Now, there's nothing wrong with this. In fact, it's good to have freinds who aren't bastardous like that. It's just,... don't you want to improve? Everyone has room for improvement. I just think it'd be better to comment on what can be improved rather than what's great about it.

5:02 PM  
Blogger Em said...

Kovier, I agree that I would love to improve and sure one way of doing that would be for Patrick to tell me everything that's not good about my poetry, but honestly I'm glad he doesn't do that.

Poetry is a form of art in my opinion and you can't try correct art, you can just like it or hate it.

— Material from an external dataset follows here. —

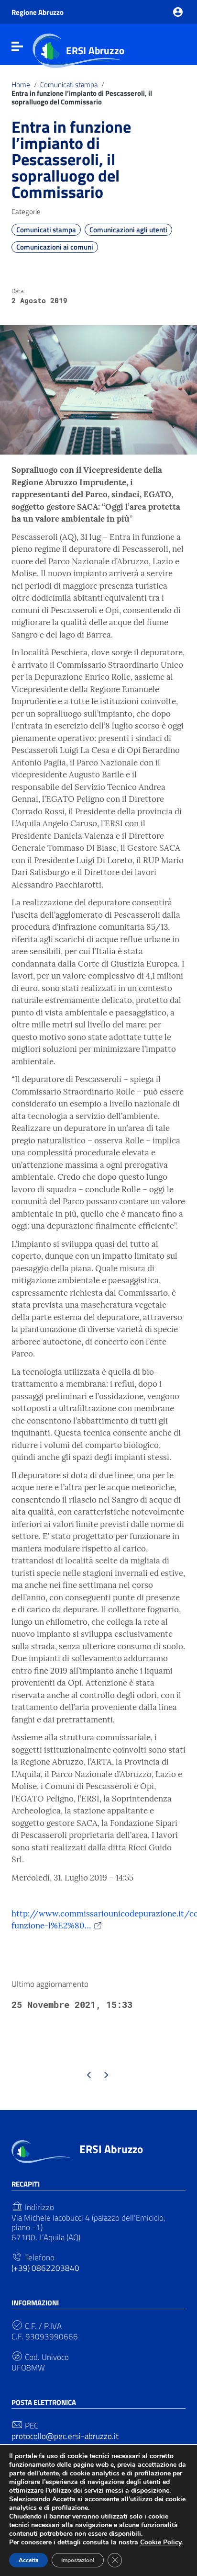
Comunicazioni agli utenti (128, 229)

So yeah constructive critisim would be good for me but by Patrick telling me what he likes, I can use that to create more of that kind of stuff and leave out or correct the things that aren't so good.

6:12 PM  
Blogger Patrick said...

I agree with Emily on that. Fiction and poetry are two very different forms. Fiction can be edited and changed and beaten into a bloody pulp, and a beautiful and immersing piece can emerge. Poetry can be edited and changed and beaten into a bloody pulp, and out comes a bloody, flattened piece of crap. So it's somewhat pointless, in my opinion, to try to fix poetry. It's easier just to start over with things in mind. The best I can suggest is to say what your heart wants. If that doesn't rhyme, then the poem doesn't rhyme. If it doesn't have a good rhythm, than there it is. It's all about the writer's heart, as I said before, and constructive critisism, however constructive, can clog someone's true potential.

That's all just what I think, though. I'm just not one to critisize poetry.

6:42 PM  
Blogger Patrick said...

Ps. I don't love everything Emily does. I just comment on the ones I do love/like. :P

6:49 PM  
Blogger Kovier said...

Ah, But I disagree.

Although I do write poetry (albeit rarely) in a similar style to Em I do think it can be fixed and improved.

I don't understand all that garbage about scansion and prose and form - but that is why i am not a poet. However I do think even poetry can sometimes dissatisfy the author and they can go back and fix it.

Although I do agree about the rhyming part. Rhyimg is a beezie.